Self-Assessment: Stridor
Work through the following scenarios to confirm your clinical reasoning for stridor. Each scenario is designed around the three-variable framework covered in this SDL — age group, speed of onset, and associated features — that allows you to narrow the differential at the bedside before any investigation. For each scenario, identify the most likely cause, name the phase of stridor and what anatomical level it implies, state the severity category, and describe the first management step. The clinical principle being tested is not recall of a fact but application of a framework: can you use the limited information provided to make the correct triage decision and the correct management choice? These are the same decisions you will face in a paediatric emergency room, a postoperative ward, or a rural clinic without specialist backup.
Scenario A: A 4-week-old infant has had inspiratory stridor since the second week of life, worse during feeding and crying. Weight gain is normal. Between feeds the infant is quiet. FFNL shows an omega-shaped epiglottis.
- Diagnosis, management?
Scenario B: A 3-year-old presents at night with a 2-day history of runny nose followed by a barking cough and moderate inspiratory stridor audible at rest. SpO2 95% on room air. Subcostal retractions present.

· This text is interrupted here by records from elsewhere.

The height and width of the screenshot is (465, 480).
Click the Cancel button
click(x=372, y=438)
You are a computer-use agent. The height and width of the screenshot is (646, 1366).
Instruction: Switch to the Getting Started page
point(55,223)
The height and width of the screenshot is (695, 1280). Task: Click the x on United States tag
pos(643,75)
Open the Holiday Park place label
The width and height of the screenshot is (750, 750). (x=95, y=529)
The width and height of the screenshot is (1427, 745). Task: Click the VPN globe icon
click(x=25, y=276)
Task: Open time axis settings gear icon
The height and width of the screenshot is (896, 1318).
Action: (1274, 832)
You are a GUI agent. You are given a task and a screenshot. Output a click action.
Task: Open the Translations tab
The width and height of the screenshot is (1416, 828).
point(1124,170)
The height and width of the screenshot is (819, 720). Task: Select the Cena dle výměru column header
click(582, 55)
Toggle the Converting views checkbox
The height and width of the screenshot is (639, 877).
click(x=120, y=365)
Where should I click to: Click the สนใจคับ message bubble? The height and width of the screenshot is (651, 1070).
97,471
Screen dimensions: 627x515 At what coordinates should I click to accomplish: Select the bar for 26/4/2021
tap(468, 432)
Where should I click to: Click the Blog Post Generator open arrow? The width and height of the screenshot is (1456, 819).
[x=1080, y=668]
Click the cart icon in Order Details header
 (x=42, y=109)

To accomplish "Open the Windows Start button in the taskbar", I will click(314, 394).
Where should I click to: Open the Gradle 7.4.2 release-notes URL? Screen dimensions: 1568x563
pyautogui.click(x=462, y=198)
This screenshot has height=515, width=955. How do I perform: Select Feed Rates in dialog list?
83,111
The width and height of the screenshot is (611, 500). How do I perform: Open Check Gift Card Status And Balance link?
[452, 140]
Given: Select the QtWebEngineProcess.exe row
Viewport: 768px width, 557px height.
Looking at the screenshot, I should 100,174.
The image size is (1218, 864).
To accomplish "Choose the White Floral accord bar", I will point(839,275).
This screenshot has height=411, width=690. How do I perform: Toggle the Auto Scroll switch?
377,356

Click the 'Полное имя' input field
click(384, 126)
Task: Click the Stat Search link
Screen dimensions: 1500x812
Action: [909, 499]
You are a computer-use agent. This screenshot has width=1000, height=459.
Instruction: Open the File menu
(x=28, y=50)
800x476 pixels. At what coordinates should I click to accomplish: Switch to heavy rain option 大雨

- Diagnosis, Westley score category, immediate treatment?
Scenario C: A 60-year-old male underwent total thyroidectomy 18 hours ago. He is now sitting upright with increasing dyspnoea, biphasic stridor, and SpO2 88%. His neck wound appears tense and swollen.
- Diagnosis? What is the immediately life-saving intervention?
Key recall questions:
- What is the phase of stridor in croup and why?
- Why is laryngomalacia worse with feeding and crying?
- What is a 'silent chest' in a child with stridor, and what does it mean clinically?
- State three indications for supraglottoplasty in laryngomalacia.
- What is the Cotton-Myer grading system used for?
Answers:
- Croup = biphasic stridor (subglottic/tracheal level; cricoid ring is the narrowest fixed point, narrowing affects both inspiration and expiration).
- Inspiratory effort generates Bernoulli-effect negative pressure that sucks the floppy supraglottic structures inward; feeding and crying increase inspiratory effort.
- A silent chest in a distressed child means airflow through the critically narrowed segment is too slow to generate turbulence — this is a pre-arrest sign, NOT improvement; requires immediate airway intervention.
- Three indications for supraglottoplasty: failure to thrive, obstructive apnoea, aspiration pneumonia (also: cor pulmonale).
- Cotton-Myer grading classifies post-intubation subglottic stenosis severity: Grade I (<50% obstruction) to Grade IV (complete obstruction); guides choice of endoscopic vs open surgical treatment.